▸ REQUIREMENT: Rewrite everything in the data below from the line containing "has width=677, height=540." down to the line containing "What do you see at coordinates (178, 546)", with "image" in place of every "screenshot" and nothing else changed.

▸ GIVEN RECORDS:
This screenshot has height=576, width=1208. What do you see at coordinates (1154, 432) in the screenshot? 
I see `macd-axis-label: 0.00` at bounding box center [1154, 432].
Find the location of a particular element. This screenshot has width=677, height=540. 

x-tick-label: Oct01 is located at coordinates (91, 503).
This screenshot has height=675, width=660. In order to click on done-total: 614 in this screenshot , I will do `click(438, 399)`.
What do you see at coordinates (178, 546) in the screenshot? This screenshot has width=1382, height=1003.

---

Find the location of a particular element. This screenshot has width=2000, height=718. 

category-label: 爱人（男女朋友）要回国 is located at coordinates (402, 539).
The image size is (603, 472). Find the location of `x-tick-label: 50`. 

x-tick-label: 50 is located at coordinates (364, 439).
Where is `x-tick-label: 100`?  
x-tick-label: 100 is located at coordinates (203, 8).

▸ ANSWER SECTION:
Find the location of a particular element. This image has width=677, height=540. 

x-tick-label: Oct01 is located at coordinates (91, 503).
This image has height=675, width=660. In order to click on done-total: 614 in this image , I will do `click(438, 399)`.
What do you see at coordinates (178, 546) in the image? This image has width=1382, height=1003.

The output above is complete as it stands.